Suatu hal yang tak terdefenisikan saat aku pulang kerumah, disambut oleh wajah lelah dari ayah ibu dan aku berkata, "Ayah, Ibu, aku juara." Saat mereka tersenyum dan menepuk-nepuk pundak ku, rasanya itu wah, sulit dijelaskan. Bahkan sekalipun kami tidak punya banyak uang, tapi kami punya banyak hal untuk di syukuri dan berbahagia. Di dalam rumah kami yang sederhana terdapat cinta yang begitu melimpah.
Kisah sekolah itu juga terus berlanjut hingga kuliah. Ketika tamat SMA aku tidak langsung kuliah karena kakakku juga masih kuliah. Jika dipaksakan tentu saja orangtuaku tidak akan sanggup dari segi dana. Sebagai seorang gadis muda dengan passion dan mimpi besar tentu saja aku merasa pedih dengan kenyataan bahwa aku belum bisa kuliah, saat teman-teman seusia aku sedang giat-giatnya ujian masuk ke universitas favorit pilihan hati mereka.
Namun sekali lagi, semua kisah hidup ternyata bertujuan untuk membentuk karakter kita. Satu tahun menganggur juga cukup mendewasakan aku. Di sini aku banyak menekan ego diri sendiri. Berusaha memahami kondisi orangtua telah memurnikan hatiku. Aku banyak belajar tentang defenisi berjuang dengan mengutamakan orang lain. Karena aku mengasihi kakak dan orangtuaku, aku rela mengalah dan turut membantu orangtua bekerja selama aku menganggur. Aku selalu ingat pesan Ibu saat aku diam-diam menangis di ujung kamar, “Nak, belum terjadi bukan berarti tidak akan terjadi. Kamu juga punya masa depan yang cerah, Ayah dan Ibu akan selalu melakukan yang terbaik sehingga kalian bisa kuliah setinggi-tingginya. Teruslah berdoa sehingga Tuhan mencukupkan rezeki kita. Percayalah Tuhan itu baik."

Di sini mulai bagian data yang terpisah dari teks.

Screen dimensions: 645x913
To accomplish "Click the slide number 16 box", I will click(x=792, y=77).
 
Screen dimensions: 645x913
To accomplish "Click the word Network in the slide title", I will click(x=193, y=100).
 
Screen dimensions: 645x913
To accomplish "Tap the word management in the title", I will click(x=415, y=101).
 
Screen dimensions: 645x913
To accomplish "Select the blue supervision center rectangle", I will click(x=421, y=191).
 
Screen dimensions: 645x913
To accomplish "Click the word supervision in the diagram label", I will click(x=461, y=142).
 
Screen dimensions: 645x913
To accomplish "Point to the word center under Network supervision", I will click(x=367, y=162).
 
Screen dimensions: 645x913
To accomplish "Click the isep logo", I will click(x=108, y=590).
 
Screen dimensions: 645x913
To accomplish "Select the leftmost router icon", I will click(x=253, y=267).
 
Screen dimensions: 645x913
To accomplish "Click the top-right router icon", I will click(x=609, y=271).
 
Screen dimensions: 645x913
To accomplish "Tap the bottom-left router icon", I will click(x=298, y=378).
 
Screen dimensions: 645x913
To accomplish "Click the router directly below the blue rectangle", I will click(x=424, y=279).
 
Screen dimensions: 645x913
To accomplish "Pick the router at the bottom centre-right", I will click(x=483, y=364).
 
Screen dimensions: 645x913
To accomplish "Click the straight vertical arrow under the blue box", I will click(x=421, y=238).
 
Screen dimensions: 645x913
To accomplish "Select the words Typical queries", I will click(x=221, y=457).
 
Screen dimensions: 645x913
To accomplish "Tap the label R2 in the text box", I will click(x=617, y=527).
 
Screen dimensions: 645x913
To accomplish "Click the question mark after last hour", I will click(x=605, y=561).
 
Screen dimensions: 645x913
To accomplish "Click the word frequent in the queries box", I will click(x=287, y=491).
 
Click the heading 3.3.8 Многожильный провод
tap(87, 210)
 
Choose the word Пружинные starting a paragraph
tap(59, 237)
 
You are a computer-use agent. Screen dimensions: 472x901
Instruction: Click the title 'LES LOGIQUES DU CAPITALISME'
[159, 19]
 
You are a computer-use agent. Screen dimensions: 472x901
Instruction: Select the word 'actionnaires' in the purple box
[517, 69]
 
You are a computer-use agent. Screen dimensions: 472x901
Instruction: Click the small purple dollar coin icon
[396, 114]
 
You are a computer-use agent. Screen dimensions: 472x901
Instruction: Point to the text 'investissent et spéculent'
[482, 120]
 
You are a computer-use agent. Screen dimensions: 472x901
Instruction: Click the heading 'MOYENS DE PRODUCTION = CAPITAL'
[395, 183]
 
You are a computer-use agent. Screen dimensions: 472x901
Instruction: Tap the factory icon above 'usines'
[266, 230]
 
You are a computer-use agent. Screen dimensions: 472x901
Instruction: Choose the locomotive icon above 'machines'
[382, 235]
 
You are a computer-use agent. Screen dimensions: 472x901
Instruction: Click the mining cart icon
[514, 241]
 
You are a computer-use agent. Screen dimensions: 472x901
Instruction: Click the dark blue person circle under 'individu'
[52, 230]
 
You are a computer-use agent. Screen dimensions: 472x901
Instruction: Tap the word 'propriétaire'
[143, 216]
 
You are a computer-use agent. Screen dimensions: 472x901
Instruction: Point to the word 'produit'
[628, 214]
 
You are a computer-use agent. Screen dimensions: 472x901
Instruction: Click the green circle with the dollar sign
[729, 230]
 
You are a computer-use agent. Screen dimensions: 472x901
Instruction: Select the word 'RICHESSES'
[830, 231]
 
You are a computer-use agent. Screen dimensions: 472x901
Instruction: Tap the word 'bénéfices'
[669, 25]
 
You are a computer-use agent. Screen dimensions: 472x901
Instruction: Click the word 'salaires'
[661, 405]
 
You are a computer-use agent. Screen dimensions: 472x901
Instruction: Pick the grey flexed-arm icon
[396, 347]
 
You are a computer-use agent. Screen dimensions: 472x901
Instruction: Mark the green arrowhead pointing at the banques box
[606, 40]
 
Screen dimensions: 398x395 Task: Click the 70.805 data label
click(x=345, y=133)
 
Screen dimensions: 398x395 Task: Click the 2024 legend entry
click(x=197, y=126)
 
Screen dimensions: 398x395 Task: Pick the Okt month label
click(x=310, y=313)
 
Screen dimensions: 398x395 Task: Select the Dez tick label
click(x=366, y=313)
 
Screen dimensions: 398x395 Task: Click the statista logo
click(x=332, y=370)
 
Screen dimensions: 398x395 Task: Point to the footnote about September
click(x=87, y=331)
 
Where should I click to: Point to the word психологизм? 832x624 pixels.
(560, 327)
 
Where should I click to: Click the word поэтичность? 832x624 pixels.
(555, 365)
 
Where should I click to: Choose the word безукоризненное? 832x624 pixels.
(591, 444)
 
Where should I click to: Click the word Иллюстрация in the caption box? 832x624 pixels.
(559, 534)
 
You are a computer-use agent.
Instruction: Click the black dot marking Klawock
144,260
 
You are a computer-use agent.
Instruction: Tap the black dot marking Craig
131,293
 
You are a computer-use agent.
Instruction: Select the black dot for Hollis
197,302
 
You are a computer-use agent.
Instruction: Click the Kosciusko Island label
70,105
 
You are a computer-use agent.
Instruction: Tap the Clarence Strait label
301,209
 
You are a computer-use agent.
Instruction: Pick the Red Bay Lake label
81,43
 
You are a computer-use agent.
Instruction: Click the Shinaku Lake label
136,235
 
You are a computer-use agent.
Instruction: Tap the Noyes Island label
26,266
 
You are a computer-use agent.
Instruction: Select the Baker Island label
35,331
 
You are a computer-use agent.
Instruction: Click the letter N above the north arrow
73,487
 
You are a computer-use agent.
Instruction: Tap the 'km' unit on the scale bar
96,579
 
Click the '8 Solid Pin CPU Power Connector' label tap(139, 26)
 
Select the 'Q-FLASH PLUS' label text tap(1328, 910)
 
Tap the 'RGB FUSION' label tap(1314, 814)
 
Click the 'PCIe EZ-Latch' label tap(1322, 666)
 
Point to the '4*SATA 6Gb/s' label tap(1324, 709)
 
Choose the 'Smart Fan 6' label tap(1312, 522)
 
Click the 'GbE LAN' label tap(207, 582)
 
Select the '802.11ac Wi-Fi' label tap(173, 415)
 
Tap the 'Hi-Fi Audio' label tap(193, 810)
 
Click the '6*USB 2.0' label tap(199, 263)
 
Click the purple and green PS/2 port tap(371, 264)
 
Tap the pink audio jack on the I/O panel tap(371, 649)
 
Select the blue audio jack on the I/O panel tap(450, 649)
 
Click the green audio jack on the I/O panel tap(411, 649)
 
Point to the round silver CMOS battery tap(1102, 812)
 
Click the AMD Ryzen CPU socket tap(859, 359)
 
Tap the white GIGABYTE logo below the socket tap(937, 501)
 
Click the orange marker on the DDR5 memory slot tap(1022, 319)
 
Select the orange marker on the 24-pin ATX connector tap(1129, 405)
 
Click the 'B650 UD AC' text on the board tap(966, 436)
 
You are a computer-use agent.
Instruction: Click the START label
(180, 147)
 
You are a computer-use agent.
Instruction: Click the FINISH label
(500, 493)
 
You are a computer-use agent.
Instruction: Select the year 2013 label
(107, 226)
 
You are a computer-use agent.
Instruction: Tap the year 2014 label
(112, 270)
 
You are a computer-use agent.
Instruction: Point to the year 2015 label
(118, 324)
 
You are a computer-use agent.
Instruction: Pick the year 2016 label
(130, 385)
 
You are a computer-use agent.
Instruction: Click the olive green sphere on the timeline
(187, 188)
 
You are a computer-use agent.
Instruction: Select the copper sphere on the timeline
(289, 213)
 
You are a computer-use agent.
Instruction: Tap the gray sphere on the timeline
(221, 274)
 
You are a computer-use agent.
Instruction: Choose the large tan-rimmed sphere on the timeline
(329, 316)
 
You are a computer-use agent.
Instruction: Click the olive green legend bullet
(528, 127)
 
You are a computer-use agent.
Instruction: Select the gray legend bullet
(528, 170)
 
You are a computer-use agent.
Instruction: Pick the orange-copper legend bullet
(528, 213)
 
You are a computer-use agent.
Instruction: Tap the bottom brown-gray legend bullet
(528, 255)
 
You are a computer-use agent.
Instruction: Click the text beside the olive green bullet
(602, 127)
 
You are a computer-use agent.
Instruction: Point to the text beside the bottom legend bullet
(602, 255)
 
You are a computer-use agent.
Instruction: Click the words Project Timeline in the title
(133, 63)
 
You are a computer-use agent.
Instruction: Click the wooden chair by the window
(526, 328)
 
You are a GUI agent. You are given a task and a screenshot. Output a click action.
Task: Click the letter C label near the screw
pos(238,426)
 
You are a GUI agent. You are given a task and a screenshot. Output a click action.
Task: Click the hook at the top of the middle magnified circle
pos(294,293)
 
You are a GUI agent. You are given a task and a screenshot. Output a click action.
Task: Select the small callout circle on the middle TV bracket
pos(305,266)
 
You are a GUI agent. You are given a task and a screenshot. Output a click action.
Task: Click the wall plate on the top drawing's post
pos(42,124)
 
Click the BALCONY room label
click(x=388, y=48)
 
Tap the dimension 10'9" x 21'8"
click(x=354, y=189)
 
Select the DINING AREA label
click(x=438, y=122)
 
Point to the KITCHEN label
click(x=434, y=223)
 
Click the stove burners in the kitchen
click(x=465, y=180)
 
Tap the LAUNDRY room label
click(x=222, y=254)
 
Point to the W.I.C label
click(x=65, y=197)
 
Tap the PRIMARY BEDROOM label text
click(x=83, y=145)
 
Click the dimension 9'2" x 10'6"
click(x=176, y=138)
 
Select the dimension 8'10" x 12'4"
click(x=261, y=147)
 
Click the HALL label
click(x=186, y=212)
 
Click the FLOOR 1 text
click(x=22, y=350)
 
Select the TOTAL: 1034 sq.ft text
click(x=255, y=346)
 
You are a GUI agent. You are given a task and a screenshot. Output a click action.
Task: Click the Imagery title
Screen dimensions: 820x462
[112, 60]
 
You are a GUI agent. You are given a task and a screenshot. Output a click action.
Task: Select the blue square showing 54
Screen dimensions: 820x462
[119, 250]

Suatu kalimat inti yang selalu kupegang dalam hidupku sejak saat itu.
Aku begitu bersyukur saat akhirnya satu tahun kemudian aku memasuki bangku perkuliahan. Terbiasa dengan kesederhanaan tidak membuatku bersantai saat kuliah. Aku memilih untuk bekerja paruh waktu sebagai guru di sebuah bimbingan belajar. Selain itu aku juga mengajar bahasa asing kepada teman-temanku. Satu hal yang juga dilakukan oleh kakak-kakakku saat mereka sedang kuliah. Tujuannya adalah untuk meringankan beban orangtuaku. Semuanya kulakukan dengan penuh semangat dan sukacita.
Ada kalanya aku merasa hidup itu berat, bahkan kadang berpikir jika saja aku bisa seperti teman-temanku yang tidak usah bekerja keras untuk bisa kuliah. Satu pemikiran yang wajar dari seorang gadis muda pada usianya. Namun intimidasi negatif seperti itu akan selalu lenyap saat aku meraih handphone ku dan mendengar suara orangtuaku. Setelah itu yang tersisa hanyalah rasa syukur. Bahwa aku punya kesempatan untuk bekerja, bahwa Tuhan telah memampukanku mengerjakannya, dan bahwa aku memiliki orangtua yang begitu memperjuangkanku. Semangat positif dan petuah dari mereka selalu melegakan lelahnya jiwaku.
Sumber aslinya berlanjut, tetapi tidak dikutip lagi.